Each line from the one containing "Task: Open the app grid menu icon" to the end of the entries is to be repeated exactly, and no other line.

Excerpted records:
..............................
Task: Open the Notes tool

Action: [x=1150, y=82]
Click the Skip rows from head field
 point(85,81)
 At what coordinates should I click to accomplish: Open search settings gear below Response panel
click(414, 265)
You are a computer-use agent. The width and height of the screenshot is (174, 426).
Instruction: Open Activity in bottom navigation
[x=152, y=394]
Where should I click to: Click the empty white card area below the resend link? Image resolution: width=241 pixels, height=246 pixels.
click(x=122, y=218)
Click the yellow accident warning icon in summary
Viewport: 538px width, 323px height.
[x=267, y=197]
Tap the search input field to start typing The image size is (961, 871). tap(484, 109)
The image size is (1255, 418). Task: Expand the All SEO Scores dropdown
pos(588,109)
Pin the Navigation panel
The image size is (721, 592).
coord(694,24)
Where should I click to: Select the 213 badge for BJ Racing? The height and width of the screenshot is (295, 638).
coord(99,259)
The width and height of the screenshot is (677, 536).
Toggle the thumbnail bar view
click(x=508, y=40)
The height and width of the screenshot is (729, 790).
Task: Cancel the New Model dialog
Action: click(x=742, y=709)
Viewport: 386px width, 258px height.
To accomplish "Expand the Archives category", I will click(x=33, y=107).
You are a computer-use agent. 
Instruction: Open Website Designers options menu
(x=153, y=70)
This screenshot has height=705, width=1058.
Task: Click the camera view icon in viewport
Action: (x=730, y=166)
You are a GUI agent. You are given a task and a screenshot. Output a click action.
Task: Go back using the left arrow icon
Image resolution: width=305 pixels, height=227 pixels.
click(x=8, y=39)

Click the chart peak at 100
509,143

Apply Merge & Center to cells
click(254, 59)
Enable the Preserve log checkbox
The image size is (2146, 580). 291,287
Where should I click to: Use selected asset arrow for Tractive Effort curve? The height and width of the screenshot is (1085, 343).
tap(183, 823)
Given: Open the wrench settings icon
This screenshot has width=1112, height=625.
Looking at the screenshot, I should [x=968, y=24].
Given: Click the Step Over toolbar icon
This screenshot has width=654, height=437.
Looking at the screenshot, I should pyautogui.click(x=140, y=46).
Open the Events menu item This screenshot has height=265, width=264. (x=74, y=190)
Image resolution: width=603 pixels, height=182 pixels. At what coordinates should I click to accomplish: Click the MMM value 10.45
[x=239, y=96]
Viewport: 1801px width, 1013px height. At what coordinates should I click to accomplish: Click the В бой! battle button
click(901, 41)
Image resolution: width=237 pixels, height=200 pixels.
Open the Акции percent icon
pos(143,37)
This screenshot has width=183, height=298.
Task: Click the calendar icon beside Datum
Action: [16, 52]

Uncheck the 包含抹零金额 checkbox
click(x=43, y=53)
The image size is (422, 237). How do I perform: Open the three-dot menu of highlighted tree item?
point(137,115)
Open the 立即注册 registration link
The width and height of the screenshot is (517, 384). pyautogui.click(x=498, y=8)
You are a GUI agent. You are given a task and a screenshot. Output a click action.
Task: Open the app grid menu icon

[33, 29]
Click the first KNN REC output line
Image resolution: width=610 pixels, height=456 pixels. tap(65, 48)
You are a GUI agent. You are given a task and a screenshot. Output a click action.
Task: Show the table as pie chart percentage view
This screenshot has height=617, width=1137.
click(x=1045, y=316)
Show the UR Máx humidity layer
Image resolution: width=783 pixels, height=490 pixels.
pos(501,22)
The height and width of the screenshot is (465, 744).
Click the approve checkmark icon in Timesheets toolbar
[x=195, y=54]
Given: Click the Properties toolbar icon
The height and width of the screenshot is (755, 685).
..............................
Response to the exercise:
Task: Open the app grid menu icon

[33, 29]
Click the first KNN REC output line
Image resolution: width=610 pixels, height=456 pixels. tap(65, 48)
You are a GUI agent. You are given a task and a screenshot. Output a click action.
Task: Show the table as pie chart percentage view
This screenshot has height=617, width=1137.
click(x=1045, y=316)
Show the UR Máx humidity layer
Image resolution: width=783 pixels, height=490 pixels.
pos(501,22)
The height and width of the screenshot is (465, 744).
Click the approve checkmark icon in Timesheets toolbar
[x=195, y=54]
Given: Click the Properties toolbar icon
The height and width of the screenshot is (755, 685).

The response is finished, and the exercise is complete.